Fossil

globs.md at [541e324989]
Login

globs.md at [541e324989]

File www/globs.md artifact 2cbbb68f9d part of check-in 541e324989


File Name GLOB Patterns
=======================

A number of settings (and options to certain commands as well as query
parameters to certain pages) are documented as one or more GLOB
patterns that will match files either on the disk or in the active
checkout.

A GLOB pattern is described as a pattern that matches file names, and
some of the individual commands show examples of simple GLOBs. The
examples show use of `*` as a wild card, and hint that more is
possible.

In many cases more than one GLOB may be specified as a comma or
white space separated list of GLOB patterns. Several spots in the
command help mention that GLOB patterns may be quoted with single or
double quotes so that spaces and commas may be included in the pattern
if needed.

Outside of this document, only the source code contains the exact
specification of the complete syntax of a GLOB pattern.

## Syntax

    any     Any character not mentioned matches exactly that character
    *       Matches any sequence of zero or more characters.
    ?       Matches exactly one character.
    [...]   Matches one character from the enclosed list of characters.
    [^...]  Matches one character not in the enclosed list.

Lists of characters have some additional features. 

 * A range of characters may be specified with `-`, so `[a-d]` matches
   exactly the same characters as `[abcd]`.
 * Include `-` in a list by placing it last, just before the `]`.
 * Include `]` in a list by making the first character after the `[` or
   `[^`. At any other place, `]` ends the list. 
 * Include `^` in a list by placing anywhere except first after the
   `[`.


Some examples:

    [a-d]   Matches any one of 'a', 'b', 'c', or 'd'
    [a-]    Matches either 'a' or '-'
    [][]    Matches either '[' or ']'
    [^]]    Matches exactly one character other than ']'
    []^]    Matches either ']' or '^'

The glob is compared to the canonical name of the file in the checkout
tree, and must match the entire name to be considered a match.

A list of GLOBs is simply one or more GLOBs separated by whitespace or
commas. If a GLOB must contain a space or comma, it can be quoted with
either single or double quotation marks.

Since a newline is considered to be whitespace, a list of GLOBs in a
file (as for a versioned setting) may have one GLOB per line.


## File names to match

Before comparing to a GLOB pattern, each file name is transformed to a
canonical form. Although the real process is more complicated, the
canonical name of a file has all directory separators changed to `/`,
and all `/./` and `/../` sequences removed.
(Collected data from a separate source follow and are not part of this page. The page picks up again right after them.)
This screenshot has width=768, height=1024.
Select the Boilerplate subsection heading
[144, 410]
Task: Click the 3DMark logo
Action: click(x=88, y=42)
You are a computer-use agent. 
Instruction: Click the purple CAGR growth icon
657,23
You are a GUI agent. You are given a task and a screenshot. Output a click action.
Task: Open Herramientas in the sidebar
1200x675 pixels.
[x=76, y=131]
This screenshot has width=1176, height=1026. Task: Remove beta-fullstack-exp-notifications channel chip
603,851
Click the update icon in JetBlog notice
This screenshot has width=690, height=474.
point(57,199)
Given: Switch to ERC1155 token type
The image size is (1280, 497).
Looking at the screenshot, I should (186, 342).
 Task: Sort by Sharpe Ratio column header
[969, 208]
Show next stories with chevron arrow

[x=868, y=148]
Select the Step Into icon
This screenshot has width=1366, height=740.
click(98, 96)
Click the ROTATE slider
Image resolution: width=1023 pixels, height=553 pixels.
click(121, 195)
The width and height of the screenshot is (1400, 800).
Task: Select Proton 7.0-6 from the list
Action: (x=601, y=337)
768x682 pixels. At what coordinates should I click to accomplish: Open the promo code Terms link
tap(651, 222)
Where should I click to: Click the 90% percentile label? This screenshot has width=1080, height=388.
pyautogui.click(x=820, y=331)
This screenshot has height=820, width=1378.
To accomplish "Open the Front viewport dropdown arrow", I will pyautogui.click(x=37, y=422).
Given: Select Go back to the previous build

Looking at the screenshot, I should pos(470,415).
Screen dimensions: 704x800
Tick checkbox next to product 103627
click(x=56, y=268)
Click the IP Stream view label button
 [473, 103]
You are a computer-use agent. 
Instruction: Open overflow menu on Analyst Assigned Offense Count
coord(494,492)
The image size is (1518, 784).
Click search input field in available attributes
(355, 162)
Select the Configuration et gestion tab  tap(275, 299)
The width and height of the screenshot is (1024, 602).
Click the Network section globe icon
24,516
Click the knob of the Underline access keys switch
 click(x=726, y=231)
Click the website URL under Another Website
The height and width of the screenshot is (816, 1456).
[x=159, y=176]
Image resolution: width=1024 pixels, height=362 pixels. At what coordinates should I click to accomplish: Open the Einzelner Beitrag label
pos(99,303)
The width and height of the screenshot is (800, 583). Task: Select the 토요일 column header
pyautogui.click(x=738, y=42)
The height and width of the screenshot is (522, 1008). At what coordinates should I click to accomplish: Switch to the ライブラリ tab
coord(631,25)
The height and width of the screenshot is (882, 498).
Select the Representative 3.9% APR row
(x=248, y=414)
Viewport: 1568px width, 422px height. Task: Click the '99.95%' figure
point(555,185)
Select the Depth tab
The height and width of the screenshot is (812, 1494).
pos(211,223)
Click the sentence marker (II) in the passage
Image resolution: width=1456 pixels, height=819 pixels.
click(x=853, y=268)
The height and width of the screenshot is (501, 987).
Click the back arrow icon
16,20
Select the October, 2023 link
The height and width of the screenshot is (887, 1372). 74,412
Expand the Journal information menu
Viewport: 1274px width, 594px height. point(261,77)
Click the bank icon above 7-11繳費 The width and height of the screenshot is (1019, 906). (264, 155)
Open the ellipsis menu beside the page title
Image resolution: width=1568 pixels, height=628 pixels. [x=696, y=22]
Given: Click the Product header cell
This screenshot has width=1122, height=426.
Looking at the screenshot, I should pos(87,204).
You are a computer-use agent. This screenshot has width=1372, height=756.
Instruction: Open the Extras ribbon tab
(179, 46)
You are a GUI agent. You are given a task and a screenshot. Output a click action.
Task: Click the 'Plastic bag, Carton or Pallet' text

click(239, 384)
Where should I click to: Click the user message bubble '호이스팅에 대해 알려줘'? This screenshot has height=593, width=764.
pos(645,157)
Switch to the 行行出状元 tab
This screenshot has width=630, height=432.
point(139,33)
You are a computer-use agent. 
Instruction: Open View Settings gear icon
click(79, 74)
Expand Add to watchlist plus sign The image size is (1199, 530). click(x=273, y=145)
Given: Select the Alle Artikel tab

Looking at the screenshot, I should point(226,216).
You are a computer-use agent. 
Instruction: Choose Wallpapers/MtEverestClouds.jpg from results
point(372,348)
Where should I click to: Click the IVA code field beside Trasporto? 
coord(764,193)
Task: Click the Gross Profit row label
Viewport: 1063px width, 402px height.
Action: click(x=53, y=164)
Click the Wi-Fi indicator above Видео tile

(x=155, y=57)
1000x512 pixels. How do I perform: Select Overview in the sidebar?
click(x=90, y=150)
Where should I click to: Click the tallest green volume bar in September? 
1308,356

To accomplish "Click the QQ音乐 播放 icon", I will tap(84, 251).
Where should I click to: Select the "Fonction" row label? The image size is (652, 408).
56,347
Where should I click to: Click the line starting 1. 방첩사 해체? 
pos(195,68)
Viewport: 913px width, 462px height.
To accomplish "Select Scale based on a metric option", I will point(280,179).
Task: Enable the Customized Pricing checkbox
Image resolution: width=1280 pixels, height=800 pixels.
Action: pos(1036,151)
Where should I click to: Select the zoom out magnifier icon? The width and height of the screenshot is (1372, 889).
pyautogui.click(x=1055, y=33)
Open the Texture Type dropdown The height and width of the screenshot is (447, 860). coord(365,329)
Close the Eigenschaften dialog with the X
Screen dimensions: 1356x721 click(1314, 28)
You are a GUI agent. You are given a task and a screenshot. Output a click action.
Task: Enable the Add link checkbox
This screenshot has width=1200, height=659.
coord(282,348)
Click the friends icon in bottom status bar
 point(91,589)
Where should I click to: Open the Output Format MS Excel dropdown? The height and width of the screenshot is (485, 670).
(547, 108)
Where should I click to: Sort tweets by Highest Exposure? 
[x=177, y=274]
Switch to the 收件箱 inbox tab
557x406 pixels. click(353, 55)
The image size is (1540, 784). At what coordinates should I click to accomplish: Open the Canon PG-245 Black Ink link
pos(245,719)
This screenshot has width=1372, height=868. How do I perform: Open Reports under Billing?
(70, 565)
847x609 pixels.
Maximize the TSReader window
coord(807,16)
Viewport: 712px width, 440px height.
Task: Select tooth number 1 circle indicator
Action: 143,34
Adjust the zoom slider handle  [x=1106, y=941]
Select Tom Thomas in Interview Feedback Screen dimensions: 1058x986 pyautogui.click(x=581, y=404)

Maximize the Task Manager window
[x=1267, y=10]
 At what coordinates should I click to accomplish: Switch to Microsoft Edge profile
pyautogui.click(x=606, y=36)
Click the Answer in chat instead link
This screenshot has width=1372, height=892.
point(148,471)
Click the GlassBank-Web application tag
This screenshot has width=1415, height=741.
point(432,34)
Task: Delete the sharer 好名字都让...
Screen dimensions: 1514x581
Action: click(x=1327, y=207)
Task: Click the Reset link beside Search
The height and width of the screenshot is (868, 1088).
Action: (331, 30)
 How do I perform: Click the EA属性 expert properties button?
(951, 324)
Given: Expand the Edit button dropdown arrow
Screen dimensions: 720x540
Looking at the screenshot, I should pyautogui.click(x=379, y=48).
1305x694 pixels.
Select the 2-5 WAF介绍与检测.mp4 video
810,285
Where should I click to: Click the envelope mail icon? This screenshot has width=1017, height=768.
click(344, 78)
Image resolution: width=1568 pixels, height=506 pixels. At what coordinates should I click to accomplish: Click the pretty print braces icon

The goal is a name that is
the simplest possible while still specific to each particular file.

This has some consequences. 

The simplest GLOB pattern is just a bare name of a file named with the
usual assortment of allowed file name characters. Such a pattern
matches that one file: the GLOB `README` matches only a file named
`README` in the root of the tree. The GLOB `*/README` would match a
file named `README` anywhere except the root, since the glob requires
that at least one '/' be in the name. (Recall that `/` matches the
directory separator regardless of whether it is `/` or `\` on your
system.)




## Where are they used

### Settings that use GLOBs

These settings are all lists of GLOBs. All may be global, local, or
versioned. Use `fossil settings` to manage global and local settings,
or file in the repository's `.fossil-settings/` folder named for each
for versioned setting.

 * `binary-glob`
 * `clean-glob`
 * `crlf-glob`
 * `crnl-glob`
 * `encoding-glob`
 * `ignore-glob`
 * `keep-glob`


### Commands that refer to GLOBs

Many of the commands that respect the settings containing GLOBs have
options to override some or all of the settings.

 * `add`
 * `addremove`
 * `changes`
 * `clean`
 * `extras`
 * `merge`
 * `settings` 
 * `status`
 * `unset`

The commands `tarball` and `zip` produce compressed archives of a specific
checkin. They may be further restricted by options that specify GLOBs
that name files to include or exclude rather than taking the entire
checkin.

The commands `http`, `cgi`, `server`, and `ui` that implement or support with web servers
provide a mechanism to name some files to serve with static content
where a list of GLOBs specifies what content may be served.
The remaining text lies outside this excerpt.